Developmental influences on stress-based responses to environmental change

Abstract

A central goal in ecology, evolution, and behavior (EEB) is to understand how individuals and populations respond to environmental change. Many forms of environmental change are stressful, leading to functional impairments, fitness declines, and loss of genetic diversity from natural populations. In this dissertation, I consider factors that explain why organisms vary in their abilities to tolerate stressful environments. Taking a developmental approach, I address this question in the context of three research domains within the broader field of EEB: (1) the evolution of phenotypic plasticity, (2) life history evolution and senescence, and (3) population responses to anthropogenic change. In data chapter 1, I use a nematode (Caenorhabditis elegans) to test the hypothesis that genetic variation in generalized plastic responses to stress is associated with reproductive costs. Consistent with a cost of plasticity, I find that genotypes capable of a higher degree of stress response plasticity exhibit lower reproductive performance under non-stressful conditions.
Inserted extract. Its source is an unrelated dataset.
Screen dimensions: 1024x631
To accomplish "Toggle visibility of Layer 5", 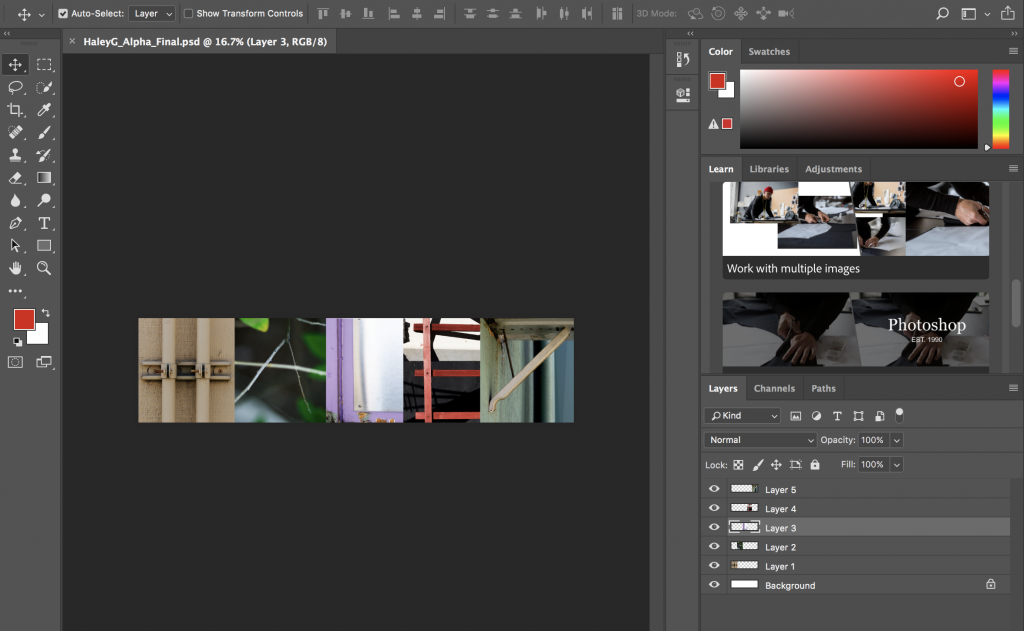I will click(x=713, y=489).
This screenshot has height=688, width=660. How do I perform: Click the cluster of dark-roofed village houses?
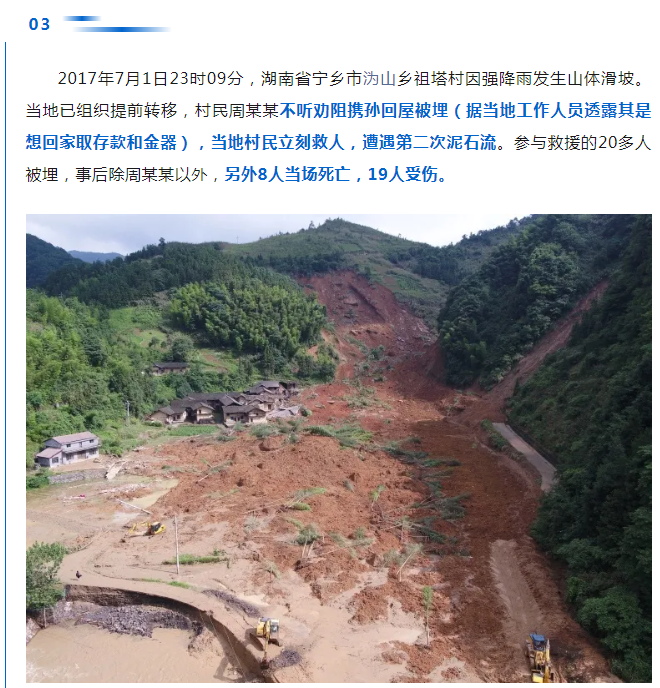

In data chapter 2, I use migratory North American monarch butterflies (Danaus plexippus) to test how metabolic stress influences life history variation. I find that increased flight activity early in adulthood promotes butterfly longevity and somatic tissue antioxidant production, supporting the idea that metabolic stress is a driver of life history plasticity. In data chapters 3 – 7, I use two butterfly species, D. plexippus and Pieris rapae (the cabbage white), to test a range of hypotheses related to developmental mechanisms associated with tolerance to novel anthropogenic stressors such as heavy metal and salt pollution. In chapters 3 – 4, I find support for the hypothesis that variation in heavy metal tolerance is related to organismal condition (i.e., the total amount of energetic resources individuals can acquire throughout development). In Chapters 5 – 6, I ask how anthropogenic increases in nutrient availability influence the emergence of life history variation. In chapter 7, I show that heavy metal tolerance can vary among insect pollinator species, and I highlight the need for more research on heavy metal tolerance in species of conservation concern. Overall, this work, shows that considering developmental mechanism can help predict stress-based responses to environmental change among a range of disciplines within EEB.